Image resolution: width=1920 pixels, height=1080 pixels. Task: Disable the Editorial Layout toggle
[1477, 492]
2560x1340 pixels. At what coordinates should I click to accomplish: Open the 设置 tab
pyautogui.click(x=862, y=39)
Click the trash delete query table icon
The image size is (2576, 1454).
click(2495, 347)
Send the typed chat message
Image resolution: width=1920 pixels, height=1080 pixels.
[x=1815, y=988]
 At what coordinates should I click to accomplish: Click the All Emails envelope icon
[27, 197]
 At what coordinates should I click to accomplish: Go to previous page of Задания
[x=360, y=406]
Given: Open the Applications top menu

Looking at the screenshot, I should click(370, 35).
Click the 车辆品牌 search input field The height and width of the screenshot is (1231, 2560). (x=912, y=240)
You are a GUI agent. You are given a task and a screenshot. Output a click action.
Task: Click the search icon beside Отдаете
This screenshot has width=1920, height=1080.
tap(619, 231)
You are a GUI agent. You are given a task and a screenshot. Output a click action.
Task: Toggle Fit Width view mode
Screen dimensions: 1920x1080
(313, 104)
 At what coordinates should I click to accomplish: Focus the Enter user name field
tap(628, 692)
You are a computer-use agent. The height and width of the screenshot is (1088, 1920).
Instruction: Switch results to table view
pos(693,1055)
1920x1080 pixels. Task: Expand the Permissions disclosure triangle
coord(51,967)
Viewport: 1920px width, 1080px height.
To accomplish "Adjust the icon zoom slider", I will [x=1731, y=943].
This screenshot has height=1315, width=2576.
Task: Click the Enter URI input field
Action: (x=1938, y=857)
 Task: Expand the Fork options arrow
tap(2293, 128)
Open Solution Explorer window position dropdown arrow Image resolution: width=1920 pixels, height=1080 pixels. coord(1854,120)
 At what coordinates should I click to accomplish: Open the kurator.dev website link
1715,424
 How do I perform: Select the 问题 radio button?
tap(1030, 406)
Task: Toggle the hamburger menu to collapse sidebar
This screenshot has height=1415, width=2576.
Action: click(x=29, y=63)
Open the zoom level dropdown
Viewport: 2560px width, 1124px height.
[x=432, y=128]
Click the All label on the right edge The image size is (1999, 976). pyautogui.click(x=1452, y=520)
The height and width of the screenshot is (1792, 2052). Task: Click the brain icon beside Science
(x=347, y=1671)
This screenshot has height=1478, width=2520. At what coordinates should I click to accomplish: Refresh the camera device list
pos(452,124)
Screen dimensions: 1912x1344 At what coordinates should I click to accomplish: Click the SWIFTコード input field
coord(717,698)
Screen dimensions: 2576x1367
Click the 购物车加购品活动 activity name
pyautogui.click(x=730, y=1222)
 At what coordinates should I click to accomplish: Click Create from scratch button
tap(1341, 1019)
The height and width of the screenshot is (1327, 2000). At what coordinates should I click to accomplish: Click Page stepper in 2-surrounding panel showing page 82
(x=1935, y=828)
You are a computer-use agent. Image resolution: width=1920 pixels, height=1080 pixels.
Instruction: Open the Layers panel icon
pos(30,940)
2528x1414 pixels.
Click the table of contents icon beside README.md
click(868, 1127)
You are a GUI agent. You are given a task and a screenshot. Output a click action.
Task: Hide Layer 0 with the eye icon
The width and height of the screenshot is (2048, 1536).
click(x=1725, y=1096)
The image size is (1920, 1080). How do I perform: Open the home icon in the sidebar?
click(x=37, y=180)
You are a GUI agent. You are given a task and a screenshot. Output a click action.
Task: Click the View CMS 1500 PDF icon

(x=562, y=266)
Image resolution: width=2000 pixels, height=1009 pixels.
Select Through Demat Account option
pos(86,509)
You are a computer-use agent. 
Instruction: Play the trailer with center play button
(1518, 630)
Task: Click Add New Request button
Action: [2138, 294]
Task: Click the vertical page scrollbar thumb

ASSIGNMENT => Whenever the word "search" shows up in a line of the entries above, copy that line.

YOUR RESPONSE =>
Click the 车辆品牌 search input field The height and width of the screenshot is (1231, 2560). (x=912, y=240)
Task: Click the search icon beside Отдаете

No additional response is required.